Your copy should hold only the lines from the one with "You are a computer-use" to the one with "Given: Expand the", both included, each exactly as it stands below, with no pictures.

(Collected data)
==*==

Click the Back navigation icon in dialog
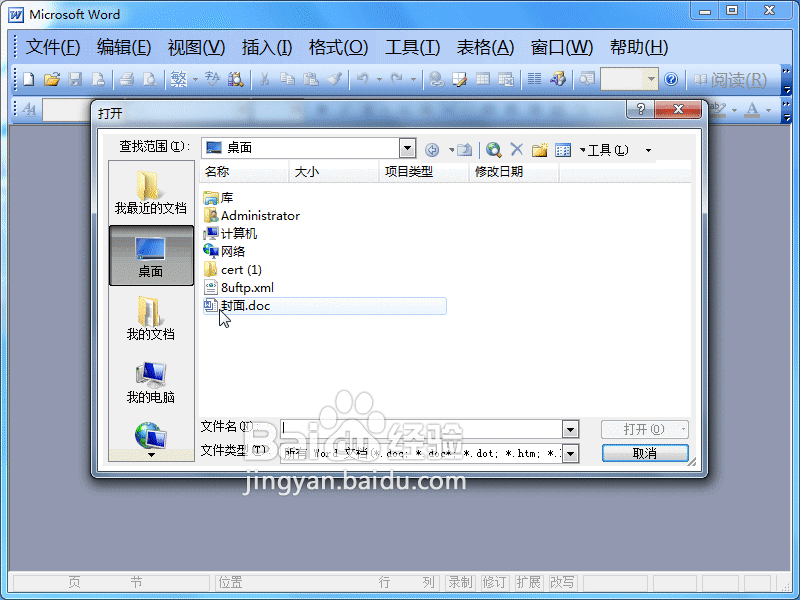Screen dimensions: 800x600 434,148
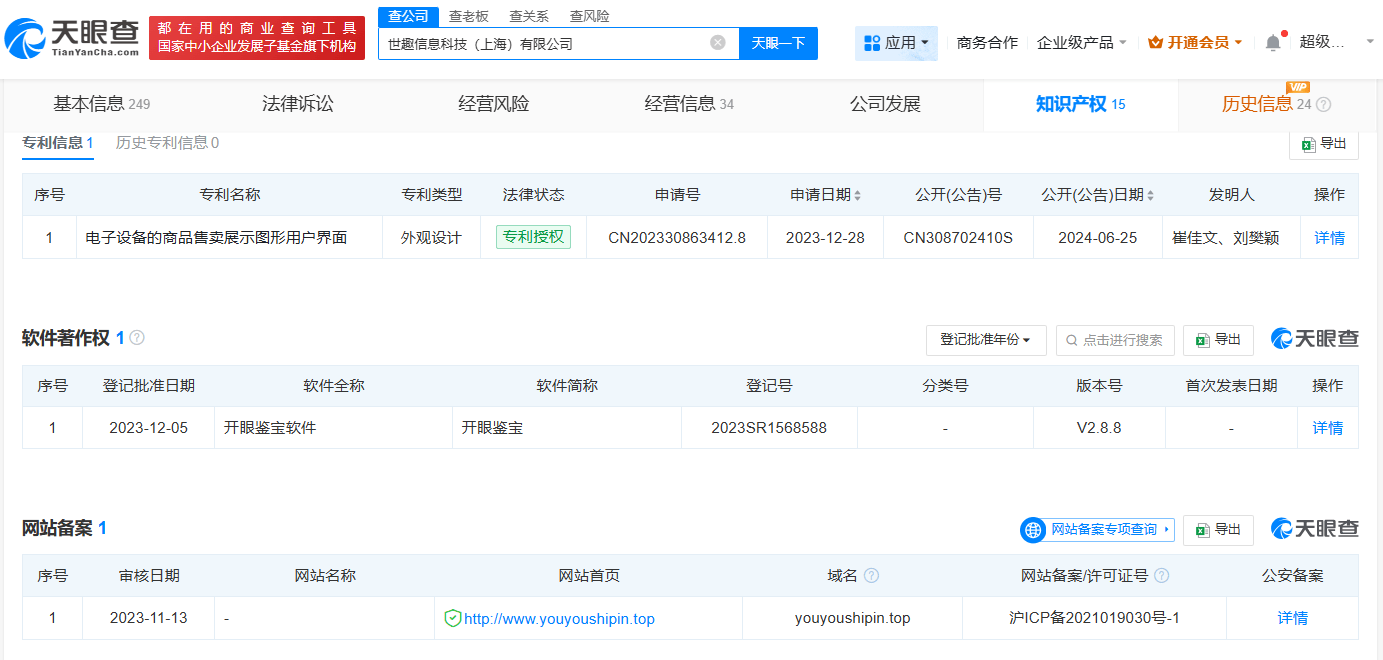Click help icon beside 网站备案/许可证号 header
The height and width of the screenshot is (660, 1383).
pos(1161,576)
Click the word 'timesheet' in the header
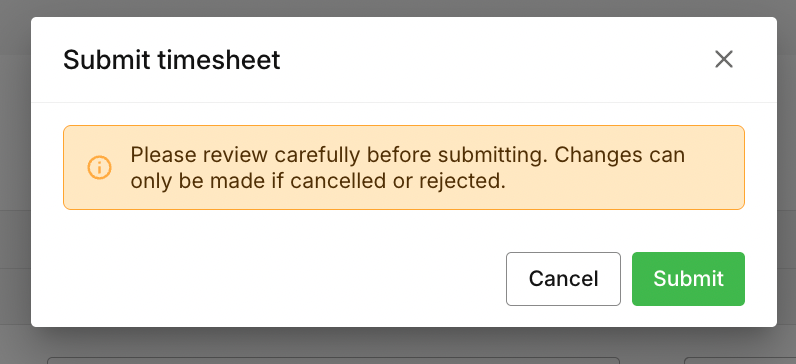 (x=219, y=60)
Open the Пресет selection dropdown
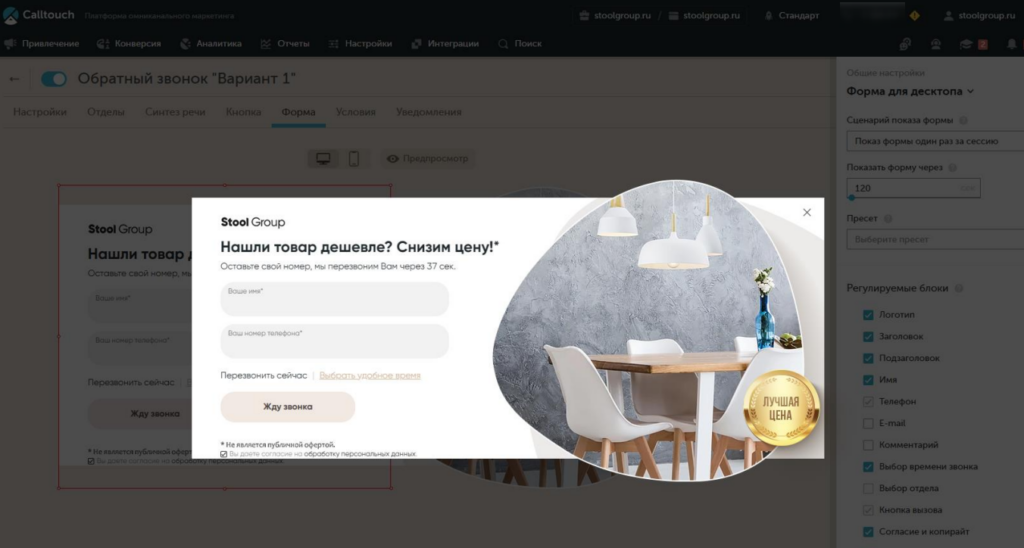This screenshot has width=1024, height=548. click(935, 240)
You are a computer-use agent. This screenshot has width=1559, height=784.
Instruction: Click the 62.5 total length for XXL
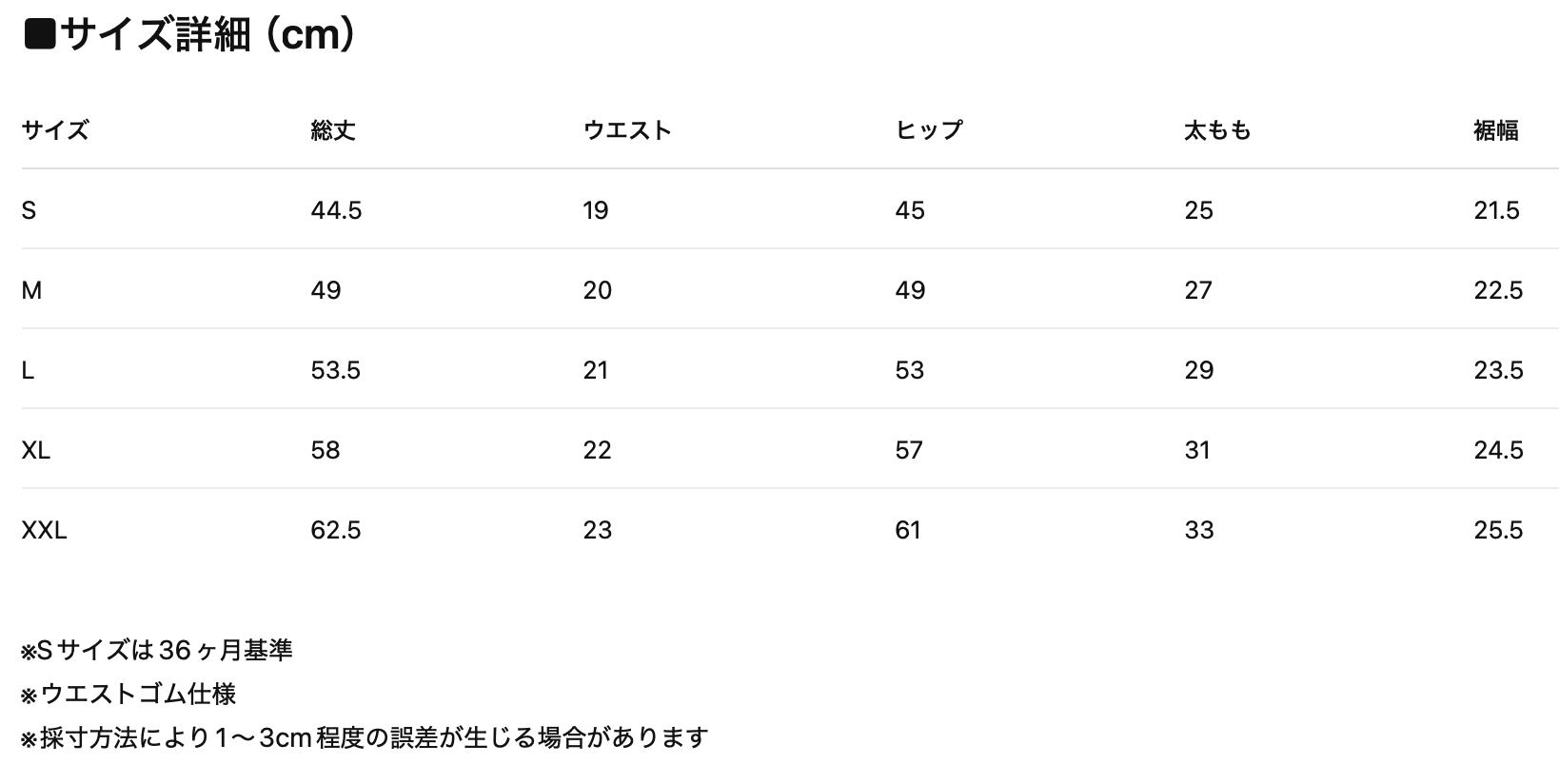[x=336, y=530]
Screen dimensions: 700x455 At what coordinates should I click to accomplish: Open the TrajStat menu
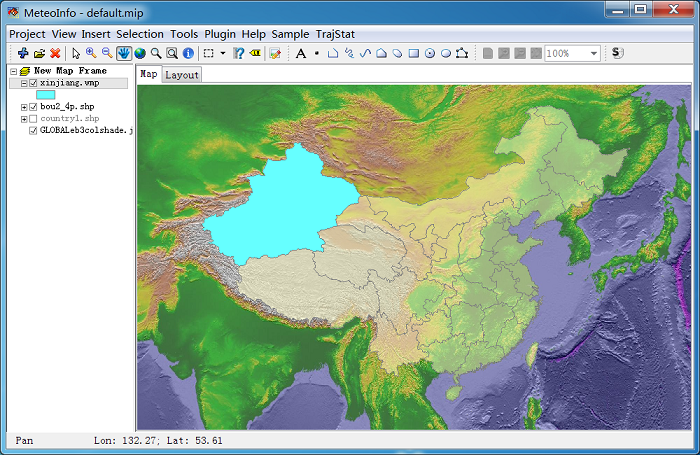[x=335, y=34]
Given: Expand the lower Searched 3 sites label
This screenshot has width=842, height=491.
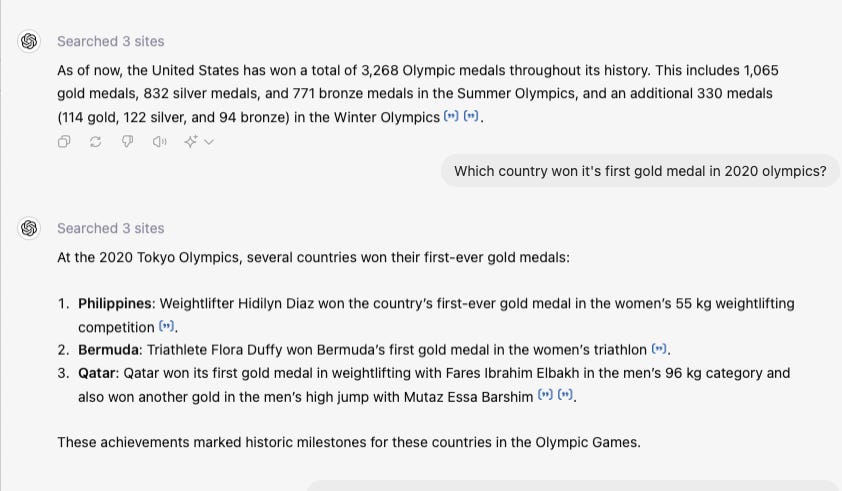Looking at the screenshot, I should click(111, 228).
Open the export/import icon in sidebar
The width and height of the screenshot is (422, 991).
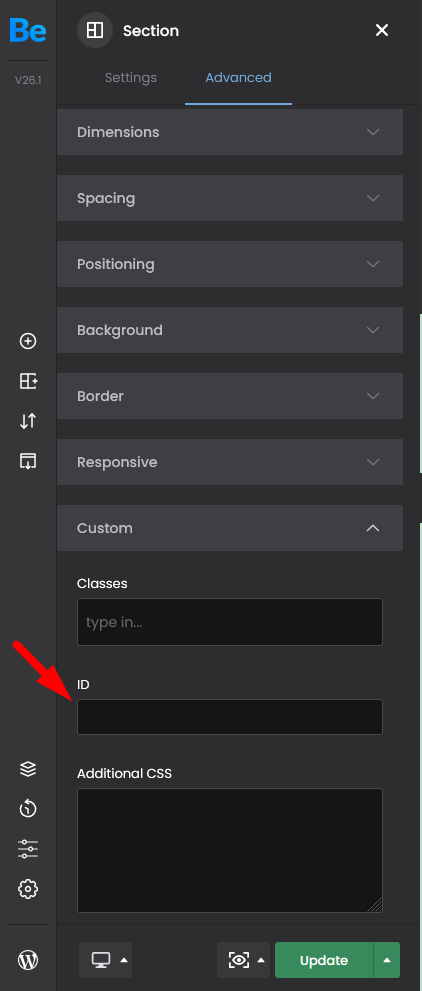tap(28, 461)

==*==

== Result of the task ==
You are a computer-use agent. This screenshot has width=1559, height=784.
Instruction: Click the 62.5 total length for XXL
[x=336, y=530]
Screen dimensions: 700x455 At what coordinates should I click to accomplish: Open the TrajStat menu
[x=335, y=34]
Given: Expand the lower Searched 3 sites label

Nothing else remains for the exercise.